Relacionarse con personas muy orgullosas obliga a aceptar una dinámica de desigualdad, en la que el otro siempre va a tener la razón. Con el tiempo, esto lleva a la frustración y a la sensación de un continuo desequilibrio de poder.
Esta ausencia de apoyo es especialmente notable en las relaciones de pareja, en las que el orgulloso se centra en sí mismo, olvidando las necesidades del otro, que van minando su autoestima al sentirse infravalorado.
Si algo caracteriza al orgulloso es la falta de flexibilidad y la cabezonería. Ni escucha ni quiere ponerse en la piel del otro, porque piensa, o mejor dicho, “sabe”, que tiene razón. Y aunque hay grados, y gran diversidad de situaciones capaces de despertar el orgullo, seguramente te resulte familiar, porque es un clásico de las parejas.

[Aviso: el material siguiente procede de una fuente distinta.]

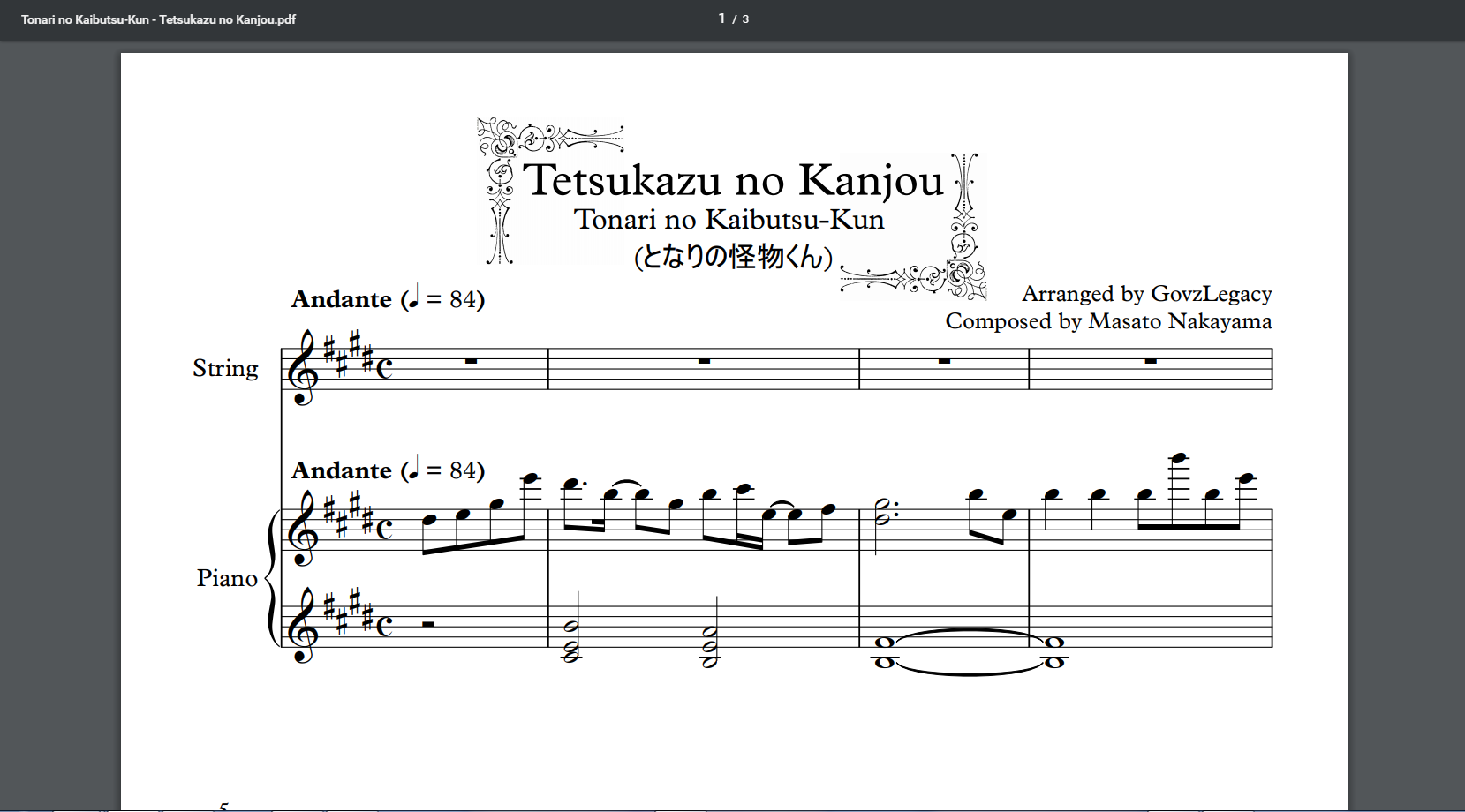Click 'Arranged by GovzLegacy' credit text
1465x812 pixels.
pyautogui.click(x=1146, y=294)
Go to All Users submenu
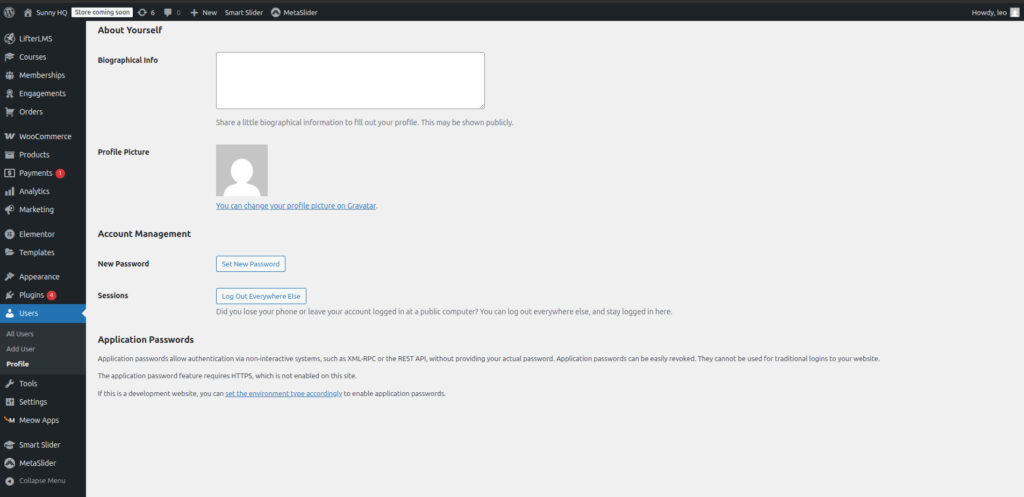This screenshot has width=1024, height=497. point(20,333)
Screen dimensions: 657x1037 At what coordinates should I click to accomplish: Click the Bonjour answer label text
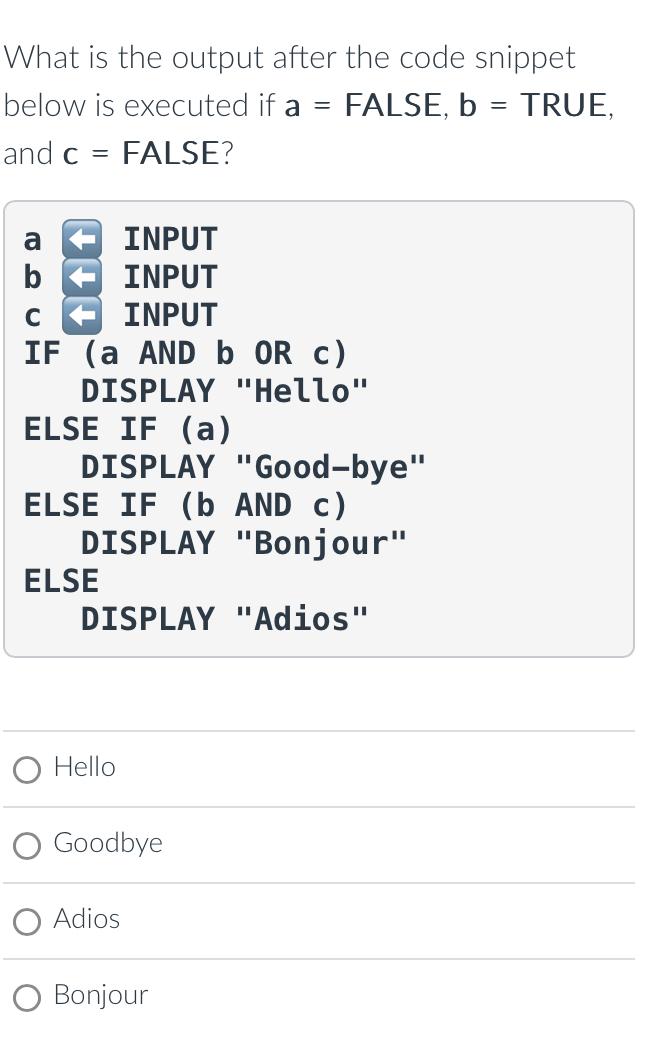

A todos nos ha pasado alguna vez que nuestra pareja nos agravie con alguno de sus comportamientos, esos que no soportamos, y que con suerte no se dan a menudo. Léase ser egoísta, insolidario, no haber cumplido con su palabra o no apoyarnos en cuestiones educativas con los niños, por poner unos ejemplos. Cualquiera de ellas parece una razón de peso para ponerse uno digno y para reprochar, para cabrearse o incluso dejar de hablar al otro como castigo. Sin embargo, optar por el orgullo mal entendido de no perdonar y no intentar arreglar las cosas pueden acarrear graves consecuencias. Porque tal vez en esta ocasión ha sido una tontería, pero si mañana pasa algo similar, y pasado mañana otra, se están sucediendo factores de estrés de carácter sumativo que van erosionando la relación.
Así pues, cuando te sientas en la tentación de castigar a tu pareja por una cuestión de orgullo, piensa que hay algunos defectos en su persona que jamás vas a poder corregir. Es más, tal vez no merezca la pena ni intentarlo. Pero sobre todo, hazte la siguiente pregunta: “¿Quieres llevar razón o ser feliz?”